Data in this exercise:
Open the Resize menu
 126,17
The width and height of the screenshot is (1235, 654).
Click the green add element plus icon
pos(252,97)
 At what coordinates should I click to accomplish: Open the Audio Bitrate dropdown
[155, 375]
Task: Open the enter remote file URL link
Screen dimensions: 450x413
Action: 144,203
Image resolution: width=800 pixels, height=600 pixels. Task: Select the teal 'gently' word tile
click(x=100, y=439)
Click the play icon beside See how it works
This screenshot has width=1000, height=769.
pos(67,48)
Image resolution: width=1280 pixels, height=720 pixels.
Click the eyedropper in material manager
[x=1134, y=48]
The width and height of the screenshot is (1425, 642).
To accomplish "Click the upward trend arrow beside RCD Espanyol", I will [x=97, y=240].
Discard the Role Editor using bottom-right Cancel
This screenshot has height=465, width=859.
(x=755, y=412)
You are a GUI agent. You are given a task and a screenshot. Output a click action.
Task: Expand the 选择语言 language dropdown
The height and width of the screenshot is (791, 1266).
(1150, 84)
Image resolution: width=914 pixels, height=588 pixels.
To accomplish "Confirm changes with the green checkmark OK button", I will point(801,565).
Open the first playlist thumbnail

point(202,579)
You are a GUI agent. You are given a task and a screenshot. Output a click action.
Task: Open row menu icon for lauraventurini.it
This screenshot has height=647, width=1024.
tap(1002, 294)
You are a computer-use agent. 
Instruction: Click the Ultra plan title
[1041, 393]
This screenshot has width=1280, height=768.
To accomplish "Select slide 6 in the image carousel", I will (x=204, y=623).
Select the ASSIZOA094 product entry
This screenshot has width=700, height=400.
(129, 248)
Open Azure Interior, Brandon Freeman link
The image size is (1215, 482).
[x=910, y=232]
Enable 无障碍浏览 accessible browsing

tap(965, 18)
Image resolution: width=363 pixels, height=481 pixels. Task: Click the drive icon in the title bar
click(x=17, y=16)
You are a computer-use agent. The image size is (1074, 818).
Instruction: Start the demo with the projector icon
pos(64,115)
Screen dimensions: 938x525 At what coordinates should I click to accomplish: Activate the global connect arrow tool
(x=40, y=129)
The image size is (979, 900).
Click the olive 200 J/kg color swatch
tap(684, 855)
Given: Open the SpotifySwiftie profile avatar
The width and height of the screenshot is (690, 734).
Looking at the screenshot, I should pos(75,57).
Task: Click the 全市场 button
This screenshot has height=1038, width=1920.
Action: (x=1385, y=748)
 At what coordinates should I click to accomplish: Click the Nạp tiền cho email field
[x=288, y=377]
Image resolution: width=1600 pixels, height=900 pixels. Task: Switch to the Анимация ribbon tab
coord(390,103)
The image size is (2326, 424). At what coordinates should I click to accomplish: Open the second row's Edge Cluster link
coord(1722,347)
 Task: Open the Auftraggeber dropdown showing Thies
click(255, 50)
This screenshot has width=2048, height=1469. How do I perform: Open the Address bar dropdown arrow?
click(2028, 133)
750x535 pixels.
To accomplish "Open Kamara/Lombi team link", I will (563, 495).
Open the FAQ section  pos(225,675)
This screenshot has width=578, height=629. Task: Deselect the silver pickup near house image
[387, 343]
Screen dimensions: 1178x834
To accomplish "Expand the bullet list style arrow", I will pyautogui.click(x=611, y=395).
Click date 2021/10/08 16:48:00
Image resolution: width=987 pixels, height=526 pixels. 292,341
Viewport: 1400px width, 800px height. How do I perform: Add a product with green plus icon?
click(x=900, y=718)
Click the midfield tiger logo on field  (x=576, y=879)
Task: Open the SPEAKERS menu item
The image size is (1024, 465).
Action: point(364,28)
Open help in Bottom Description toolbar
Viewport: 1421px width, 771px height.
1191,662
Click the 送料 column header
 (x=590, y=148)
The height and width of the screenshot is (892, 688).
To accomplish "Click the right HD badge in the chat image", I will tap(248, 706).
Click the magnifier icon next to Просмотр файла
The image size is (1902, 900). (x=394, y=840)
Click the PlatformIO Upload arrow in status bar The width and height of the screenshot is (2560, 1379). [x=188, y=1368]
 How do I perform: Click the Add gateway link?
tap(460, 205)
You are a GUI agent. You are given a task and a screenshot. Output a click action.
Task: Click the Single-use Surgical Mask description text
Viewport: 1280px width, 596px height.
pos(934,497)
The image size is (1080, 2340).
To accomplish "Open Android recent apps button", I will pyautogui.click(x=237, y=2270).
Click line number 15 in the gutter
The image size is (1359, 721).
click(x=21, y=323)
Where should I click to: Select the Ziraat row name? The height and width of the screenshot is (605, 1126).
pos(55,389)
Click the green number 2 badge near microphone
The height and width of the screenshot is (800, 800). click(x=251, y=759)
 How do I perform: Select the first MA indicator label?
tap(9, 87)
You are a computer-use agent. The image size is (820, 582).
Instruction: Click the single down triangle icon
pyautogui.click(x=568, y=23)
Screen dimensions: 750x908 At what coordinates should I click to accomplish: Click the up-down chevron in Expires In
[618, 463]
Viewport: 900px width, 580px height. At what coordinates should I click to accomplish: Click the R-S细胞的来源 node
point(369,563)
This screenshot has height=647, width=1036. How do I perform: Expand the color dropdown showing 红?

Required action:
The records are to be duplicated in full, with every word kept exactly.

Result:
Open the Resize menu
 126,17
The width and height of the screenshot is (1235, 654).
Click the green add element plus icon
pos(252,97)
 At what coordinates should I click to accomplish: Open the Audio Bitrate dropdown
[155, 375]
Task: Open the enter remote file URL link
Screen dimensions: 450x413
Action: 144,203
Image resolution: width=800 pixels, height=600 pixels. Task: Select the teal 'gently' word tile
click(x=100, y=439)
Click the play icon beside See how it works
This screenshot has width=1000, height=769.
pos(67,48)
Image resolution: width=1280 pixels, height=720 pixels.
Click the eyedropper in material manager
[x=1134, y=48]
The width and height of the screenshot is (1425, 642).
To accomplish "Click the upward trend arrow beside RCD Espanyol", I will [x=97, y=240].
Discard the Role Editor using bottom-right Cancel
This screenshot has height=465, width=859.
(x=755, y=412)
You are a GUI agent. You are given a task and a screenshot. Output a click action.
Task: Expand the 选择语言 language dropdown
The height and width of the screenshot is (791, 1266).
(1150, 84)
Image resolution: width=914 pixels, height=588 pixels.
To accomplish "Confirm changes with the green checkmark OK button", I will point(801,565).
Open the first playlist thumbnail

point(202,579)
You are a GUI agent. You are given a task and a screenshot. Output a click action.
Task: Open row menu icon for lauraventurini.it
This screenshot has height=647, width=1024.
tap(1002, 294)
You are a computer-use agent. 
Instruction: Click the Ultra plan title
[1041, 393]
This screenshot has width=1280, height=768.
To accomplish "Select slide 6 in the image carousel", I will (x=204, y=623).
Select the ASSIZOA094 product entry
This screenshot has width=700, height=400.
(129, 248)
Open Azure Interior, Brandon Freeman link
The image size is (1215, 482).
[x=910, y=232]
Enable 无障碍浏览 accessible browsing

tap(965, 18)
Image resolution: width=363 pixels, height=481 pixels. Task: Click the drive icon in the title bar
click(x=17, y=16)
You are a computer-use agent. The image size is (1074, 818).
Instruction: Start the demo with the projector icon
pos(64,115)
Screen dimensions: 938x525 At what coordinates should I click to accomplish: Activate the global connect arrow tool
(x=40, y=129)
The image size is (979, 900).
Click the olive 200 J/kg color swatch
tap(684, 855)
Given: Open the SpotifySwiftie profile avatar
The width and height of the screenshot is (690, 734).
Looking at the screenshot, I should pos(75,57).
Task: Click the 全市场 button
This screenshot has height=1038, width=1920.
Action: (x=1385, y=748)
 At what coordinates should I click to accomplish: Click the Nạp tiền cho email field
[x=288, y=377]
Image resolution: width=1600 pixels, height=900 pixels. Task: Switch to the Анимация ribbon tab
coord(390,103)
The image size is (2326, 424). At what coordinates should I click to accomplish: Open the second row's Edge Cluster link
coord(1722,347)
 Task: Open the Auftraggeber dropdown showing Thies
click(255, 50)
This screenshot has width=2048, height=1469. How do I perform: Open the Address bar dropdown arrow?
click(2028, 133)
750x535 pixels.
To accomplish "Open Kamara/Lombi team link", I will (563, 495).
Open the FAQ section  pos(225,675)
This screenshot has width=578, height=629. Task: Deselect the silver pickup near house image
[387, 343]
Screen dimensions: 1178x834
To accomplish "Expand the bullet list style arrow", I will pyautogui.click(x=611, y=395).
Click date 2021/10/08 16:48:00
Image resolution: width=987 pixels, height=526 pixels. 292,341
Viewport: 1400px width, 800px height. How do I perform: Add a product with green plus icon?
click(x=900, y=718)
Click the midfield tiger logo on field  (x=576, y=879)
Task: Open the SPEAKERS menu item
The image size is (1024, 465).
Action: point(364,28)
Open help in Bottom Description toolbar
Viewport: 1421px width, 771px height.
1191,662
Click the 送料 column header
 (x=590, y=148)
The height and width of the screenshot is (892, 688).
To accomplish "Click the right HD badge in the chat image", I will tap(248, 706).
Click the magnifier icon next to Просмотр файла
The image size is (1902, 900). (x=394, y=840)
Click the PlatformIO Upload arrow in status bar The width and height of the screenshot is (2560, 1379). [x=188, y=1368]
 How do I perform: Click the Add gateway link?
tap(460, 205)
You are a GUI agent. You are given a task and a screenshot. Output a click action.
Task: Click the Single-use Surgical Mask description text
Viewport: 1280px width, 596px height.
pos(934,497)
The image size is (1080, 2340).
To accomplish "Open Android recent apps button", I will pyautogui.click(x=237, y=2270).
Click line number 15 in the gutter
The image size is (1359, 721).
click(x=21, y=323)
Where should I click to: Select the Ziraat row name? The height and width of the screenshot is (605, 1126).
pos(55,389)
Click the green number 2 badge near microphone
The height and width of the screenshot is (800, 800). click(x=251, y=759)
 How do I perform: Select the first MA indicator label?
tap(9, 87)
You are a computer-use agent. The image size is (820, 582).
Instruction: Click the single down triangle icon
pyautogui.click(x=568, y=23)
Screen dimensions: 750x908 At what coordinates should I click to accomplish: Click the up-down chevron in Expires In
[618, 463]
Viewport: 900px width, 580px height. At what coordinates should I click to accomplish: Click the R-S细胞的来源 node
point(369,563)
This screenshot has height=647, width=1036. How do I perform: Expand the color dropdown showing 红?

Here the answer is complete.